En el caso de Fox, a diferencia de otros sistemas, la reelección no era posible. Ello le llevó a un punto culminante del “Yo-ismo”:
trasladar su imagen positiva a su “otro yo”, Marta Sahagún. Gracias a los manejadores de imagen, hasta los errores se
convirtieron en aciertos y según su ex vocero, Rubén Aguilar, el grueso de las declaraciones absurdas del entonces presidente,
fueron celebradas y presentadas como aciertos. Fox, según confesión propia y siguiendo la costumbre de un antecesor priísta,
Carlos Salinas, ni leía ni oía a los críticos y sólo se concentró en los que reforzaban su imagen positiva. Al final, sus acciones para
impedir el triunfo electoral de la izquierda, calificadas de impropias por el Tribunal Electoral del Poder Judicial, le fueron
celebradas por todos los poderes fácticos –los dueños económicos del país– y Fox se vio a sí mismo no sólo como el verdadero
arquitecto de la victoria de su sucesor sino el salvador del país.

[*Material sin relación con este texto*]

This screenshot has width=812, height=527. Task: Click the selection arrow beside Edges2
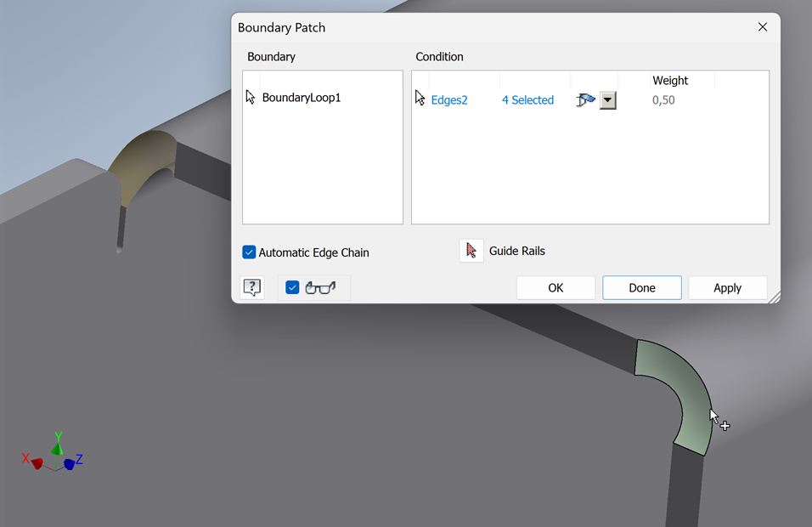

El resultado. Sólo personalidades fuertes, una minoría de políticos, logran sobreponerse a los efectos corrosivos de su profesión
y conservar o recobrar su humanidad. No fue ese, desde luego, el caso de Fox. Tampoco es difícil entender que tras años de “Yo-
ismo” ahora le sea imposible dejar el centro del escenario o que no le parezca mal que en un país de pobres el ex servidor
público viva conforme lo demanda su “Yo”, en la opulencia, y le tenga sin cuidado la oportunidad histórica que desperdició: el no
haber podido ser el símbolo de una nueva moral y de una nueva sensibilidad en un México muy dañado por su clase política,
lograr que una población centenariamente descreída de sus gobernantes y de la autoridad se identificara finalmente con el nuevo
régimen. En fin, la enfermedad profesional de los políticos hizo presa en grado agudo del ex presidente Fox y todos hemos salido
muy afectados.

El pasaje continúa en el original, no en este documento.